### Exercise requirements
Range to copy from the entries below: the line containing "This screenshot has width=559, height=733." through the line containing "The width and height of the screenshot is (601, 298).", inclusive. Retype only those lines, exactly, without any images.

Dataset entries
==============================

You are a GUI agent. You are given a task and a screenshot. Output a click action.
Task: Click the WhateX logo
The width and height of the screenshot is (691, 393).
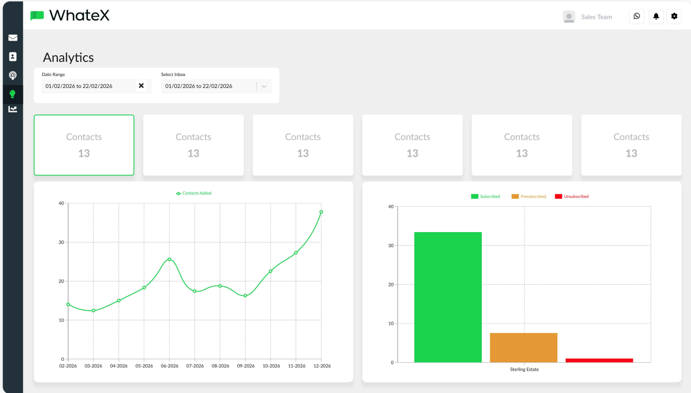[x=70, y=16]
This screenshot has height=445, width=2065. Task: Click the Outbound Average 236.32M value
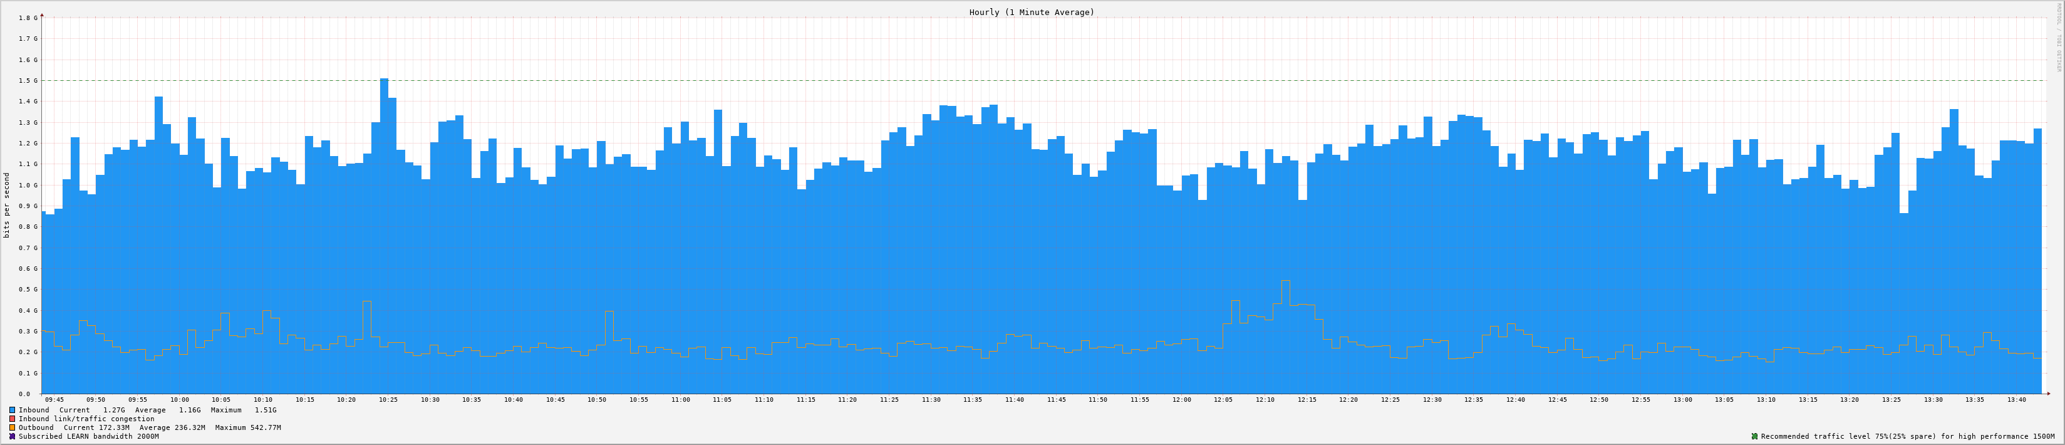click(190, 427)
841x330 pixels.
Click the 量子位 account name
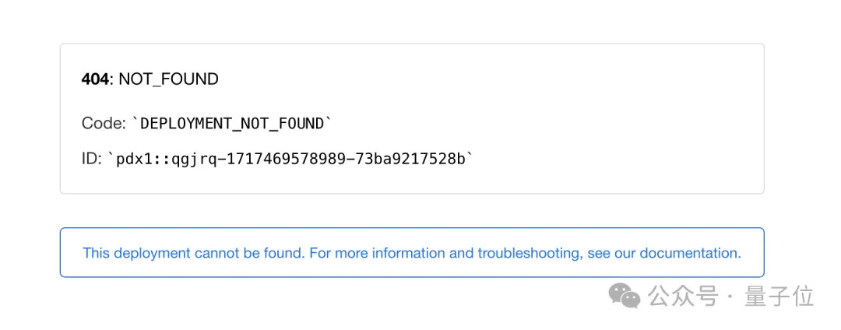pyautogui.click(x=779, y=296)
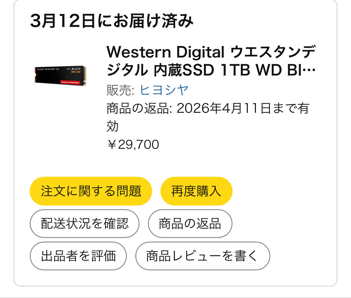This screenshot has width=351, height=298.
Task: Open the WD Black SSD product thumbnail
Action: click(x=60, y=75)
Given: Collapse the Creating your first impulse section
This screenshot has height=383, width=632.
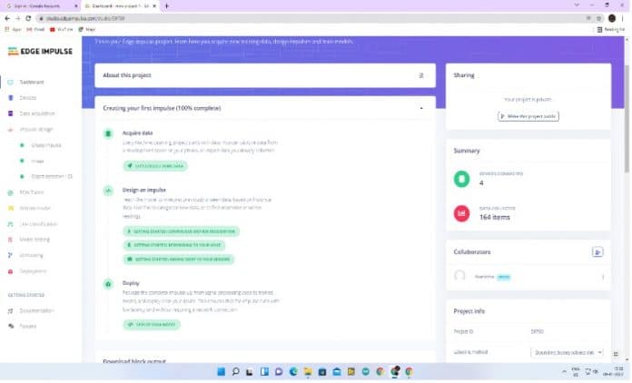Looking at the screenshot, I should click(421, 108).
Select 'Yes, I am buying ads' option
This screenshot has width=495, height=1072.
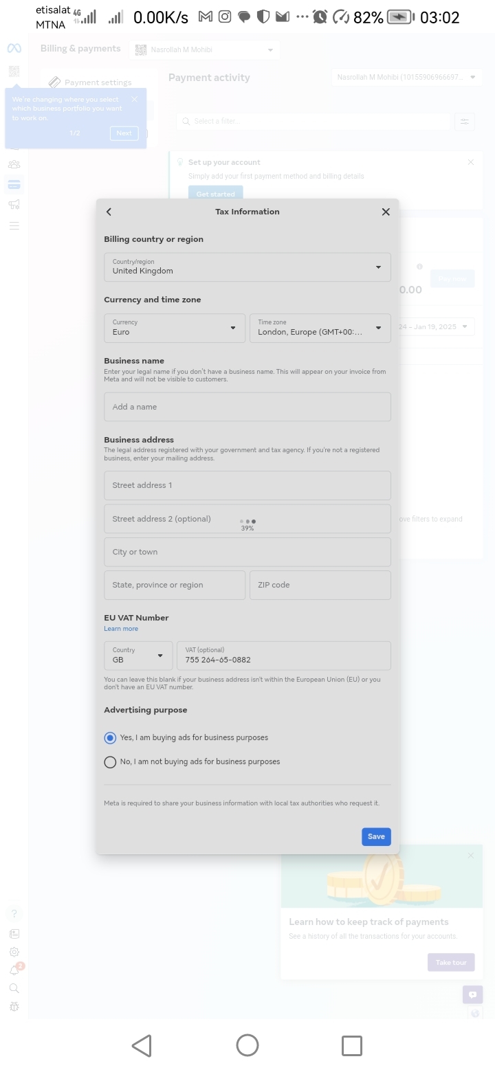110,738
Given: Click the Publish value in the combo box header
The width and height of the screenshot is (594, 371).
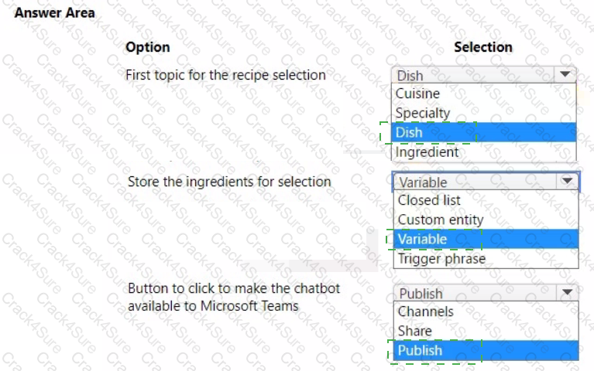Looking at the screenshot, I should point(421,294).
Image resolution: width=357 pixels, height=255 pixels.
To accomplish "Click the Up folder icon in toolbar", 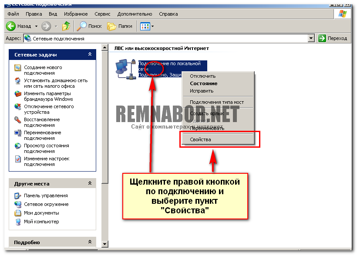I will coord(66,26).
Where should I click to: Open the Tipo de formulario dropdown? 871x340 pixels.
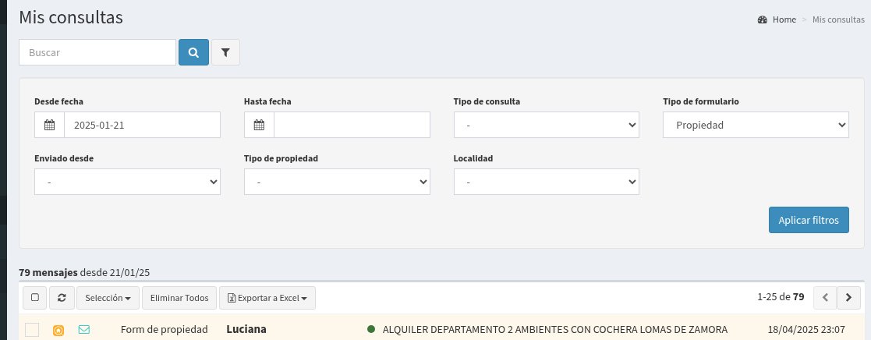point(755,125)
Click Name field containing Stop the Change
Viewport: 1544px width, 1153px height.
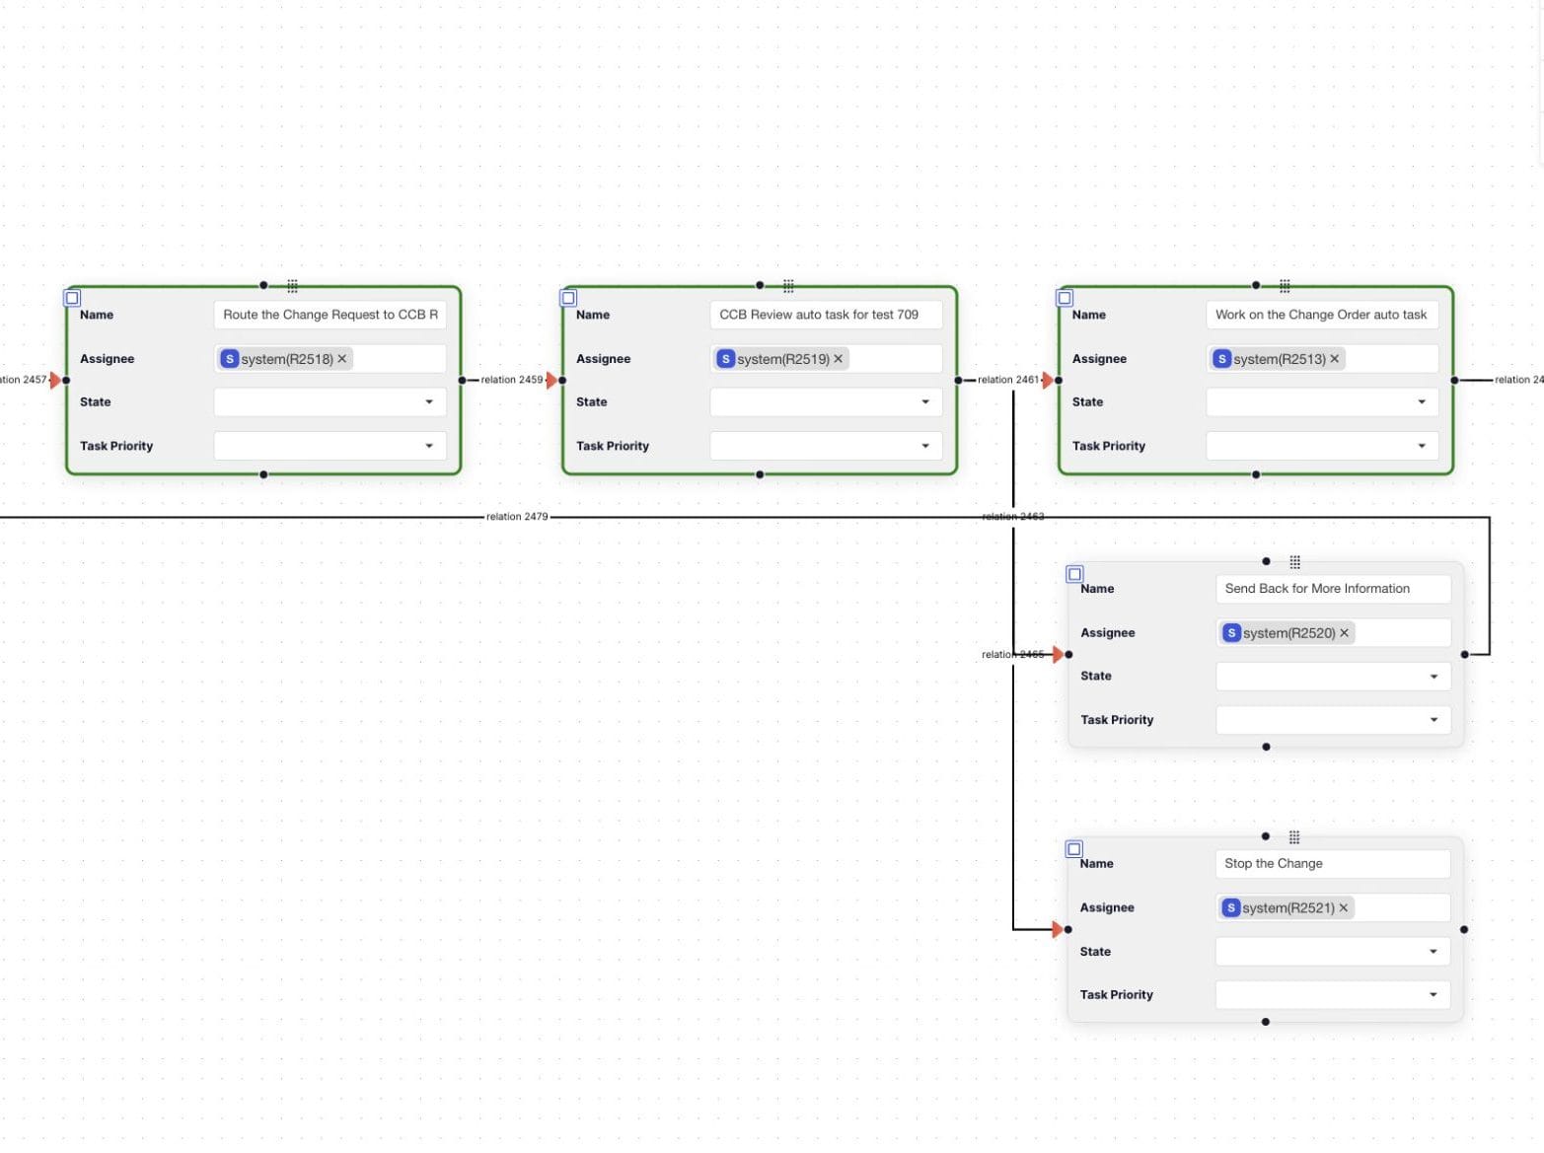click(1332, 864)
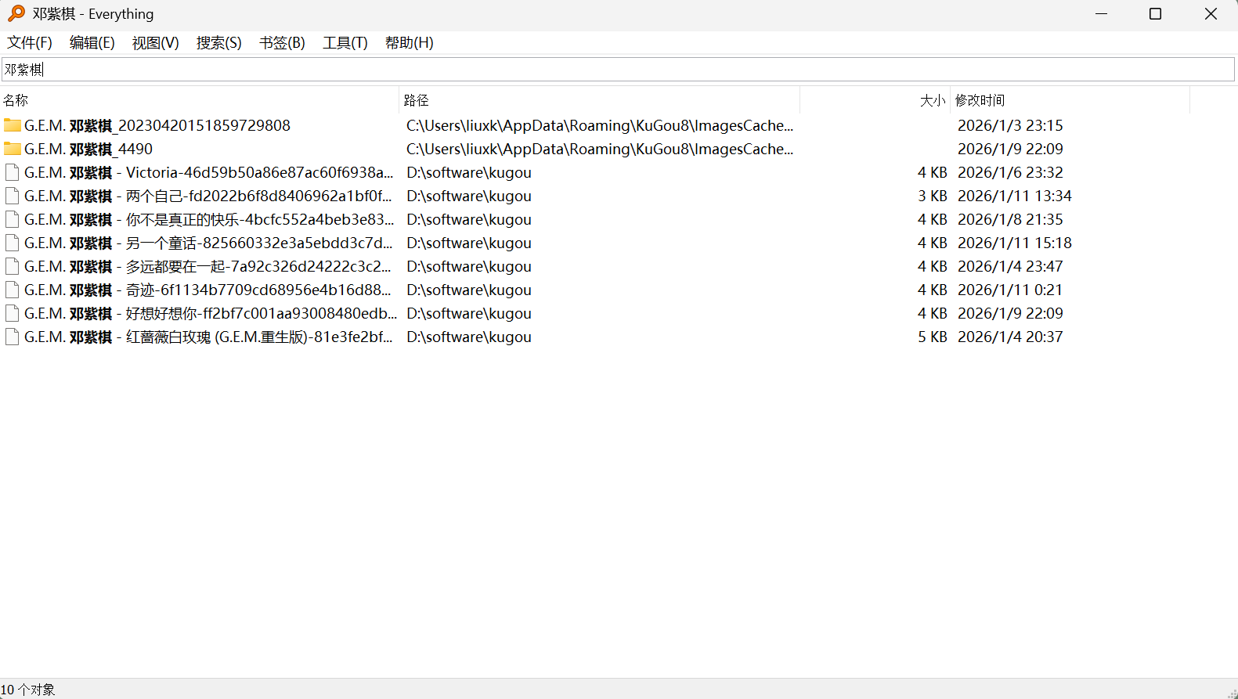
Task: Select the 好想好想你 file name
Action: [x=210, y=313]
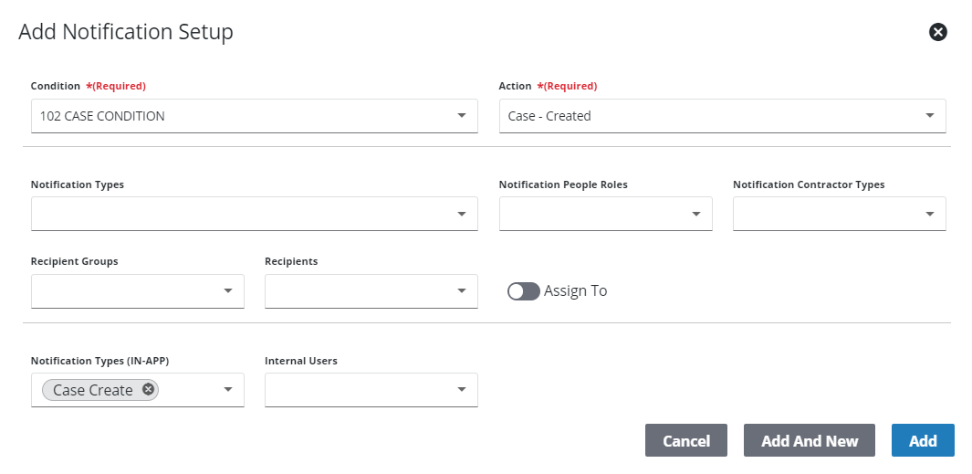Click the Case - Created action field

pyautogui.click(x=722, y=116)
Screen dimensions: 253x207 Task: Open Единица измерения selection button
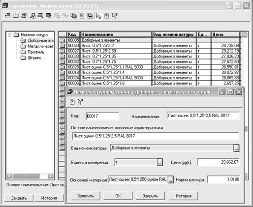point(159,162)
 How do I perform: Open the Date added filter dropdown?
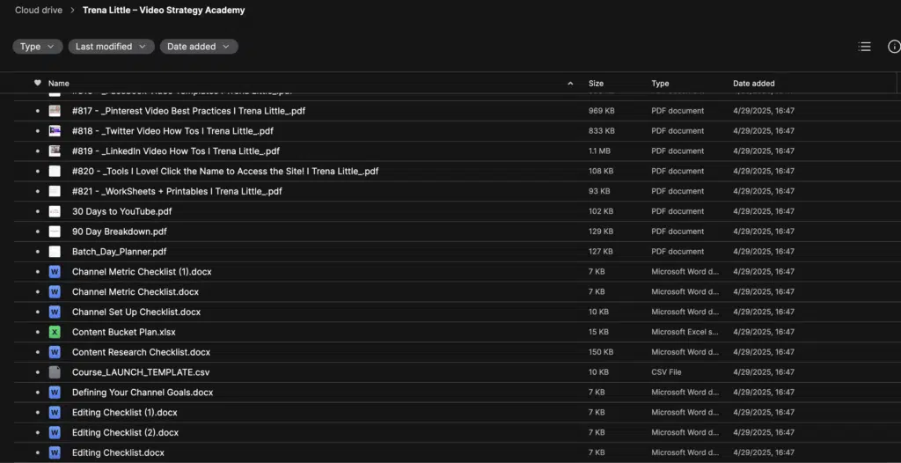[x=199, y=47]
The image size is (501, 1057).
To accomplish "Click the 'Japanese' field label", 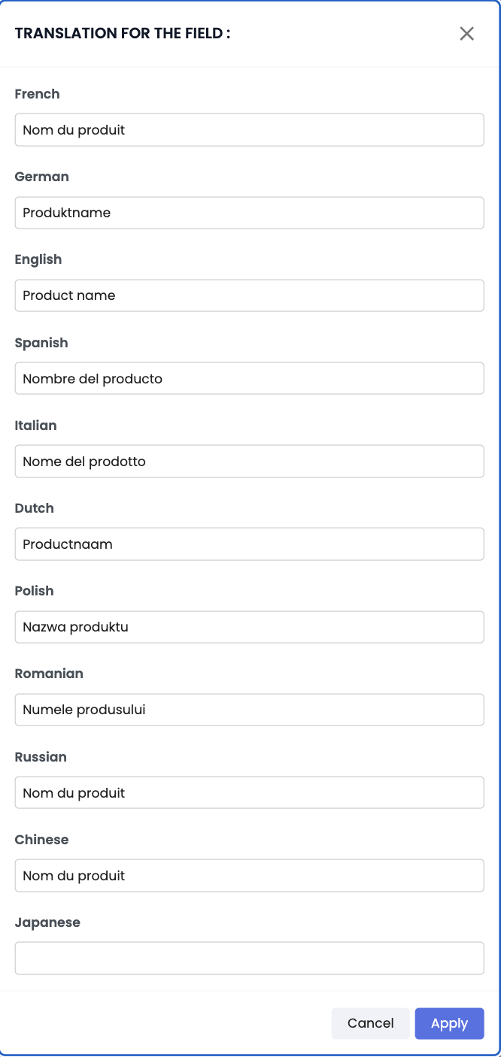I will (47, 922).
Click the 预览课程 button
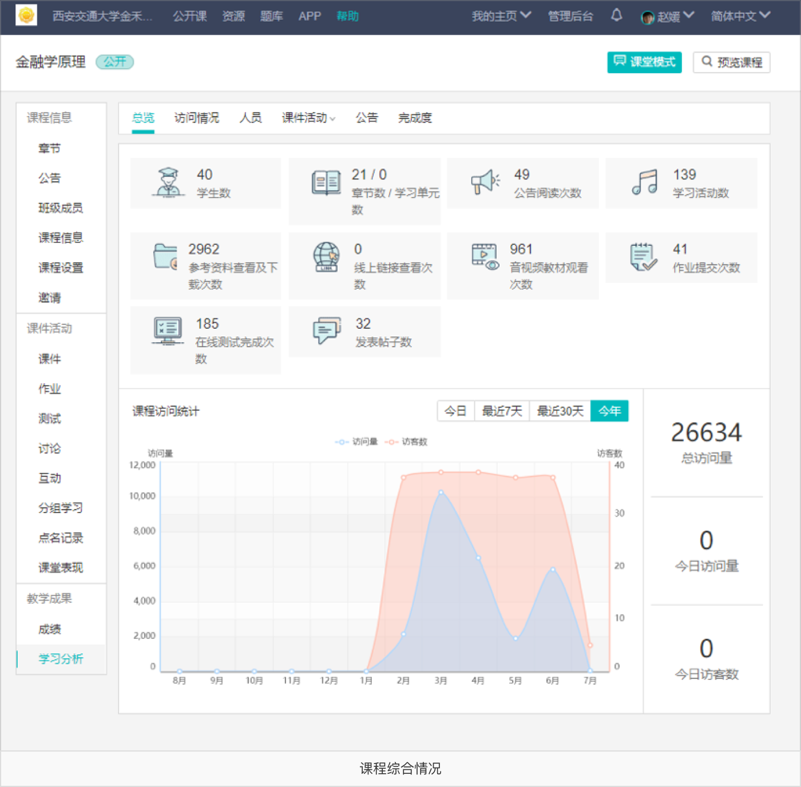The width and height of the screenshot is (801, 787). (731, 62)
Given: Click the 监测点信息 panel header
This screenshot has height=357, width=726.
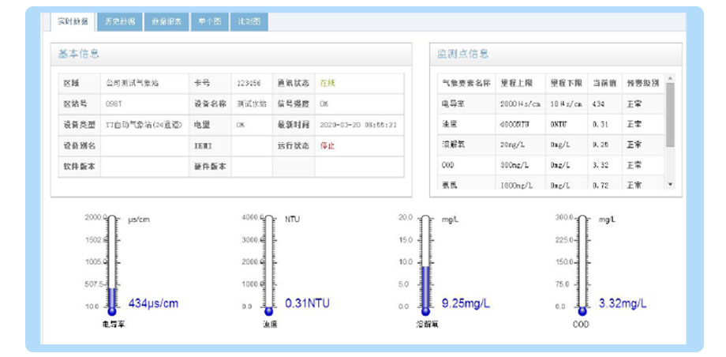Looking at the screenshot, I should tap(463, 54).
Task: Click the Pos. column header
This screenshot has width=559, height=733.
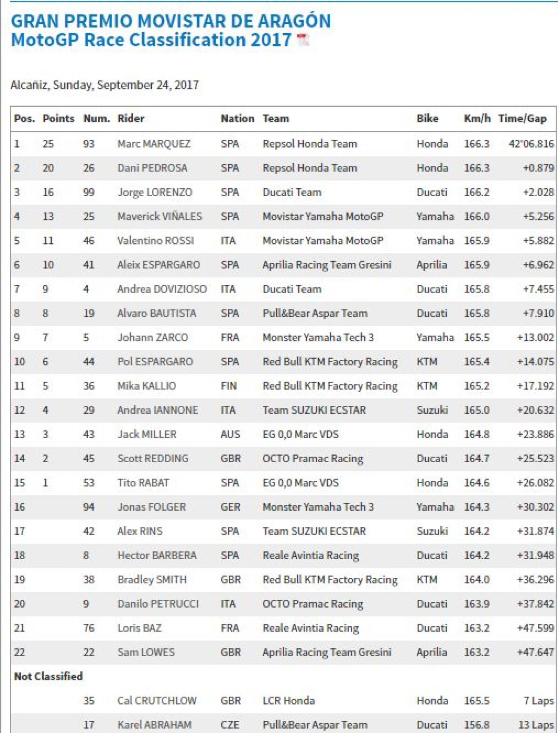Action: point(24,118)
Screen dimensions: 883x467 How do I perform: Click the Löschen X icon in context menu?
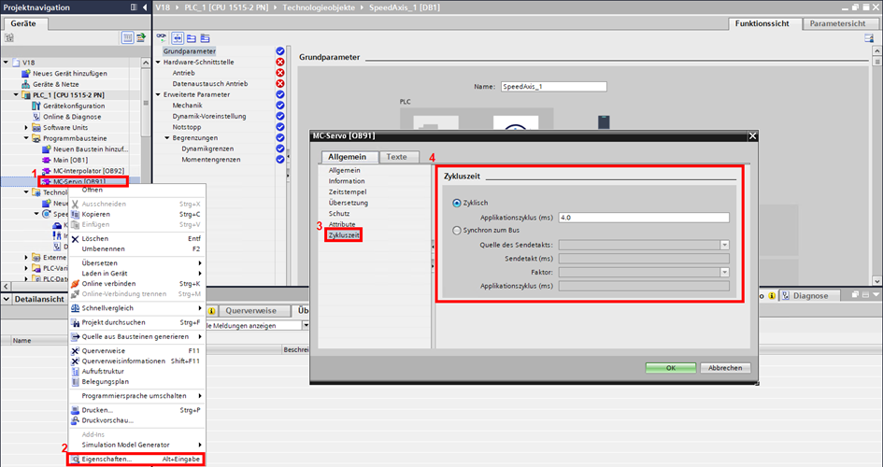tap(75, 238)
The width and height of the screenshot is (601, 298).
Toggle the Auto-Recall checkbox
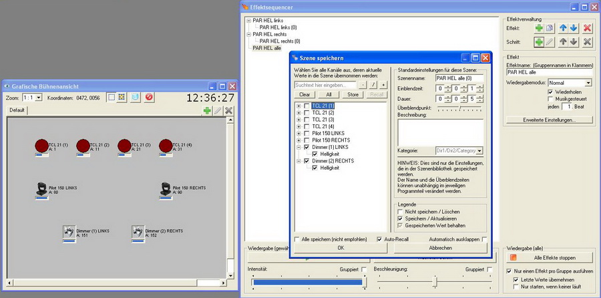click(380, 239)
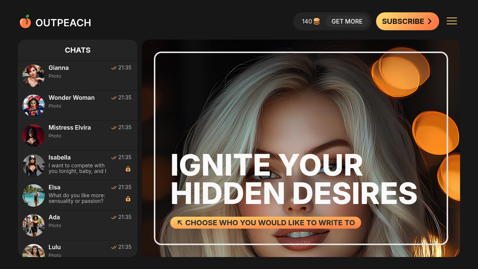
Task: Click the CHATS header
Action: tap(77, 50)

==============================

### Task output
This screenshot has width=559, height=733.
Action: point(24,118)
Screen dimensions: 883x467 How do I perform: Click the Löschen X icon in context menu?
tap(75, 238)
The width and height of the screenshot is (601, 298).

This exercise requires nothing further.